### Task to carry out
Write the material below as a JSON list of strings, one string per line, with blank lines and pictures left out.

### Excerpted data

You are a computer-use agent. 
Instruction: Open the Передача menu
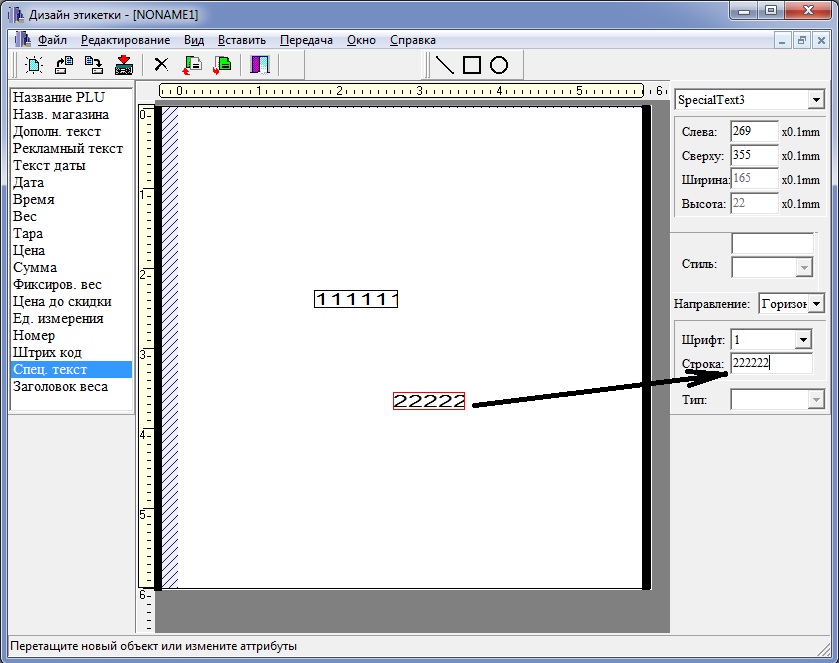(x=306, y=40)
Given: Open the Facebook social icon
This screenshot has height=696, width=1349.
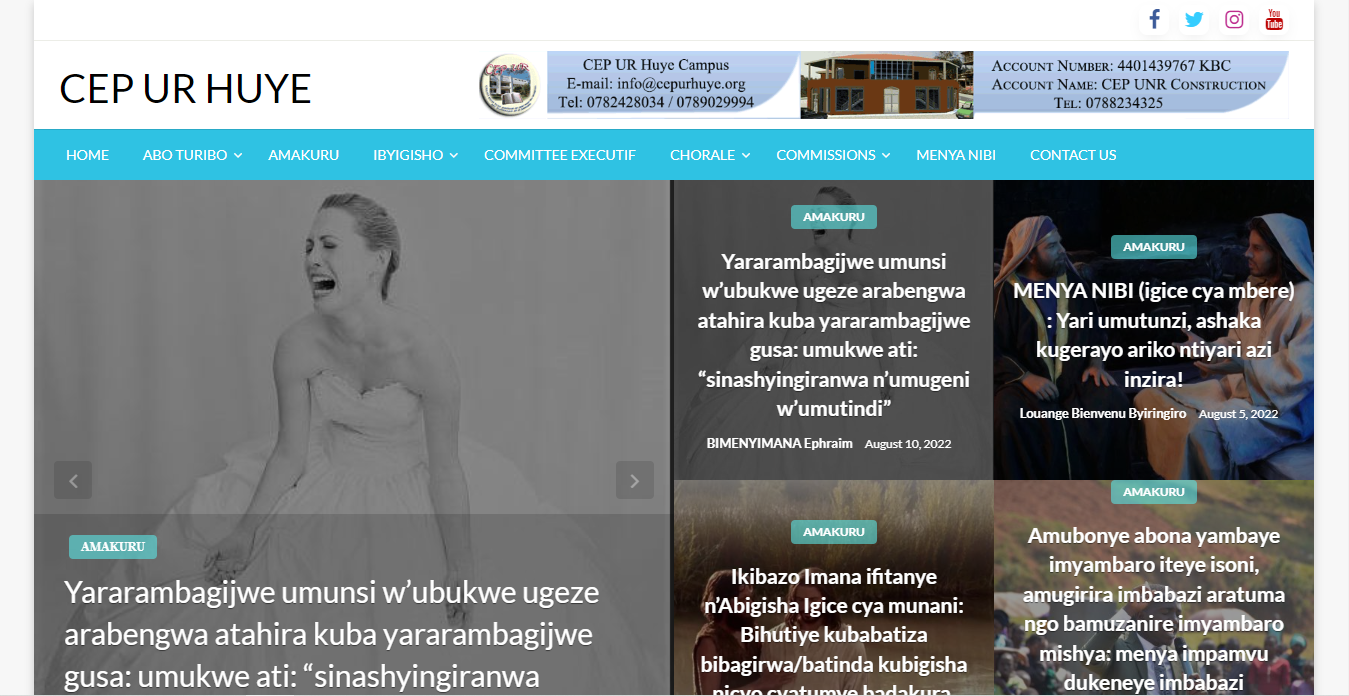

### Exercise output
[
  "You are a computer-use agent. ",
  "Instruction: Open the Передача menu",
  "(x=306, y=40)",
  "Given: Open the Facebook social icon",
  "This screenshot has height=696, width=1349."
]